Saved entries
- - - - - - -

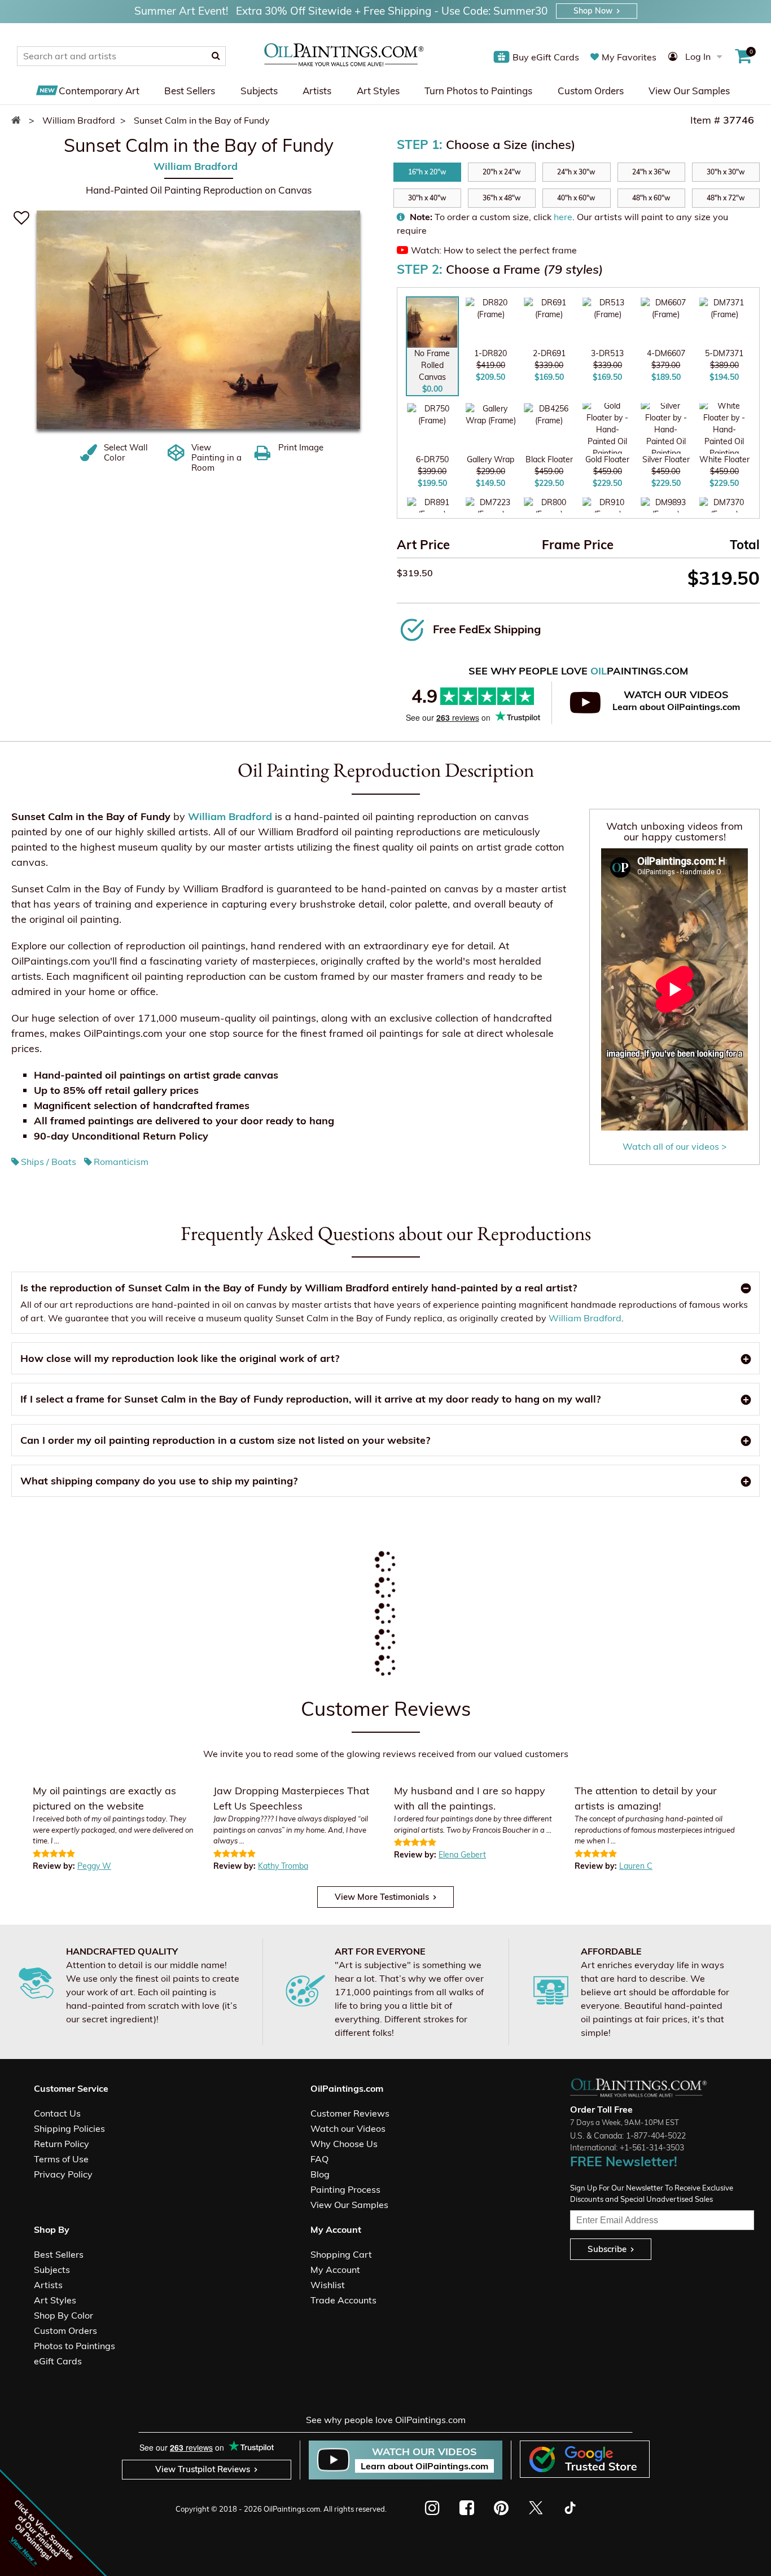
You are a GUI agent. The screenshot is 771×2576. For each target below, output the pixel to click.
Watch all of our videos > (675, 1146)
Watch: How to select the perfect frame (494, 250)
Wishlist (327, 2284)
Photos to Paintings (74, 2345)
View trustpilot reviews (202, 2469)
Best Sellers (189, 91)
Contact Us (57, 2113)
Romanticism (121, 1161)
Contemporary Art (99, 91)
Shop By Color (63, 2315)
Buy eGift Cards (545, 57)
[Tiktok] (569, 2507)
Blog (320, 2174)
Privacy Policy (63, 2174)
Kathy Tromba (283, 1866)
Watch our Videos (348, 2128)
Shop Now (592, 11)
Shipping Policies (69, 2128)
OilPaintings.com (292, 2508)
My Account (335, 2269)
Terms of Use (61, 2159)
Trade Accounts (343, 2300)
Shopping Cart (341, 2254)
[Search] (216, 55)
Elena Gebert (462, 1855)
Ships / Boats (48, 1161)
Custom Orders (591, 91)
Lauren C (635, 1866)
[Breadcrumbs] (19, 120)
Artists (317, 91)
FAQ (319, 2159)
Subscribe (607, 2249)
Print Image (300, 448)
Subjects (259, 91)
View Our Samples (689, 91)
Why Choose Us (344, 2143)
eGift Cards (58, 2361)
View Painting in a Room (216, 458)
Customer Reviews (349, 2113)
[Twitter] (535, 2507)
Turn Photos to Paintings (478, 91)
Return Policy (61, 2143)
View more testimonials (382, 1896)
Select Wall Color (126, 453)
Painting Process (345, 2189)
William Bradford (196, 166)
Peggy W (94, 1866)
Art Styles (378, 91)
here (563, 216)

- - - - - - -

## Work to complete
Given the records above, return exactly the lines starting at the line containing "Shop Now (592, 11)" and ending at the line containing "Turn Photos to Paintings (478, 91)", including both.

## Result for this task
Shop Now (592, 11)
Shipping Policies (69, 2128)
OilPaintings.com (292, 2508)
My Account (335, 2269)
Terms of Use (61, 2159)
Trade Accounts (343, 2300)
Shopping Cart (341, 2254)
[Search] (216, 55)
Elena Gebert (462, 1855)
Ships / Boats (48, 1161)
Custom Orders (591, 91)
Lauren C (635, 1866)
[Breadcrumbs] (19, 120)
Artists (317, 91)
FAQ (319, 2159)
Subscribe (607, 2249)
Print Image (300, 448)
Subjects (259, 91)
View Our Samples (689, 91)
Why Choose Us (344, 2143)
eGift Cards (58, 2361)
View Painting in a Room (216, 458)
Customer Reviews (349, 2113)
[Twitter] (535, 2507)
Turn Photos to Paintings (478, 91)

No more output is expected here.